From the line with "Enable the Require Peer Certificate checkbox" to the end of the data below, restate each line word for word, both ends included, without the pictures.

Stored items

Segment Open

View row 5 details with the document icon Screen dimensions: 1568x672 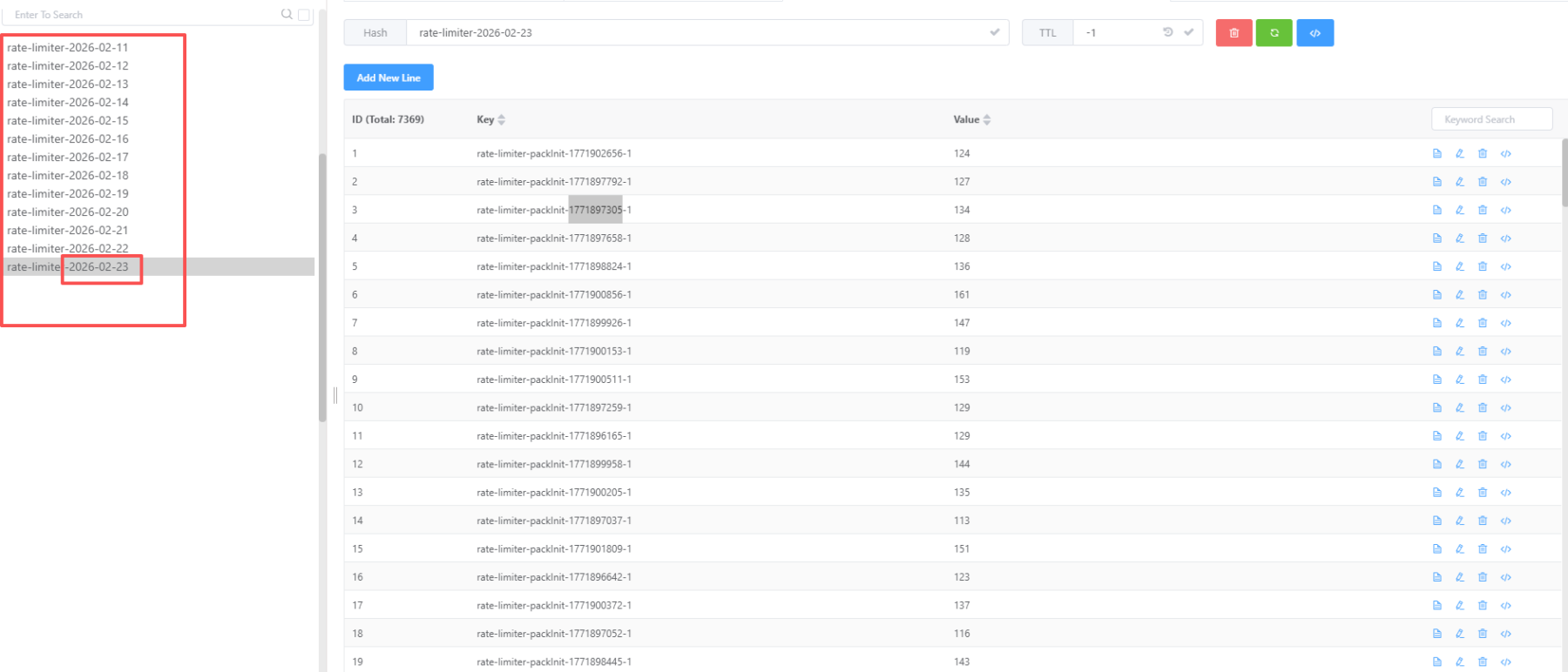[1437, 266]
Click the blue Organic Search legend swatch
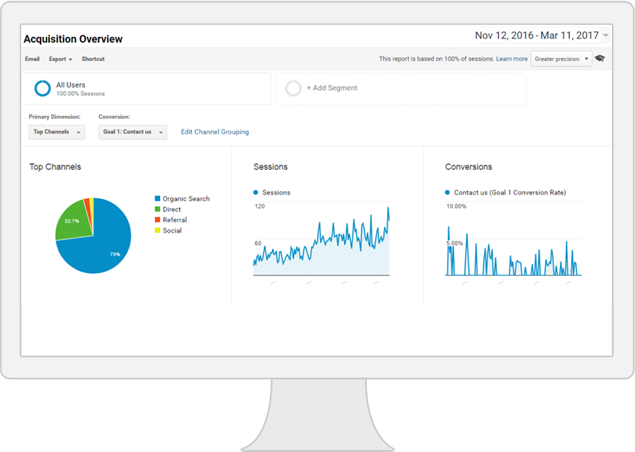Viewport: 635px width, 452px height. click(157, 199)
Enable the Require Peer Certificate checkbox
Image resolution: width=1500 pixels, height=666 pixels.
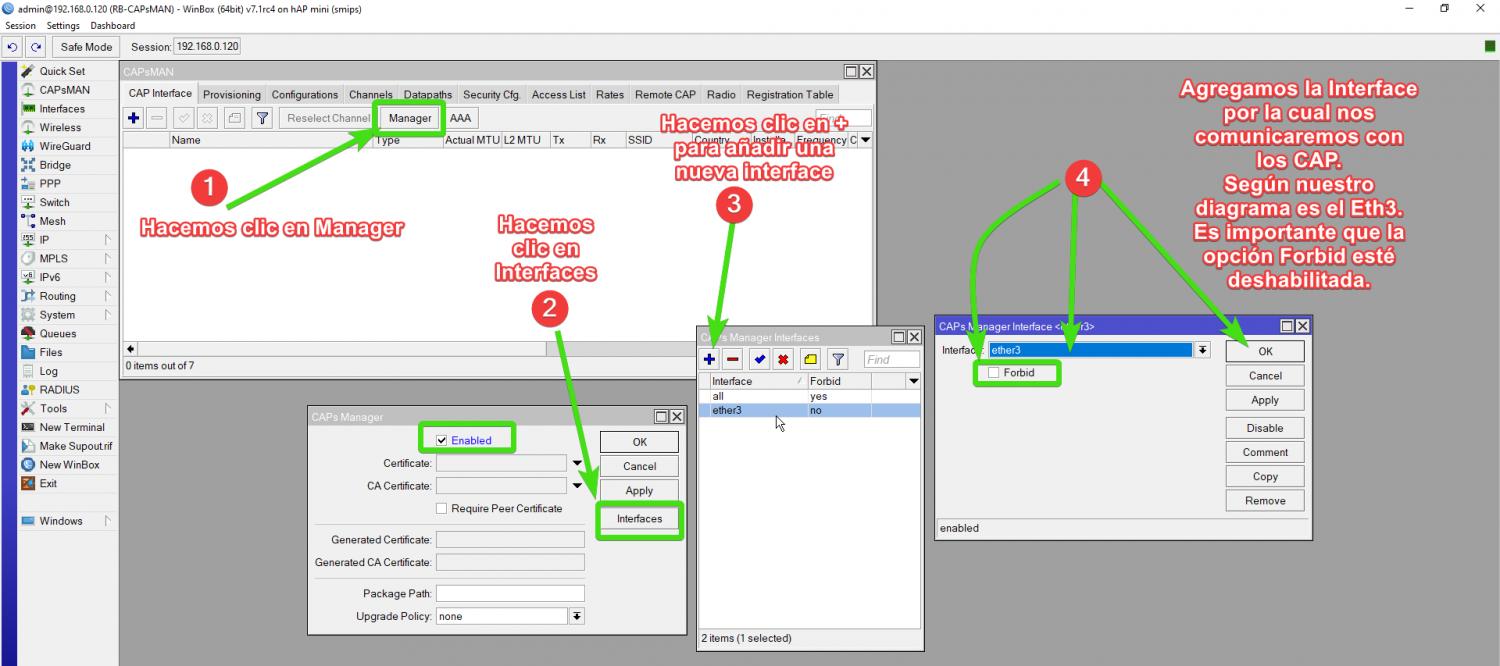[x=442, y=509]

Segment Closed

#### RESPONSE AREA
Enable the Require Peer Certificate checkbox
Image resolution: width=1500 pixels, height=666 pixels.
[x=442, y=509]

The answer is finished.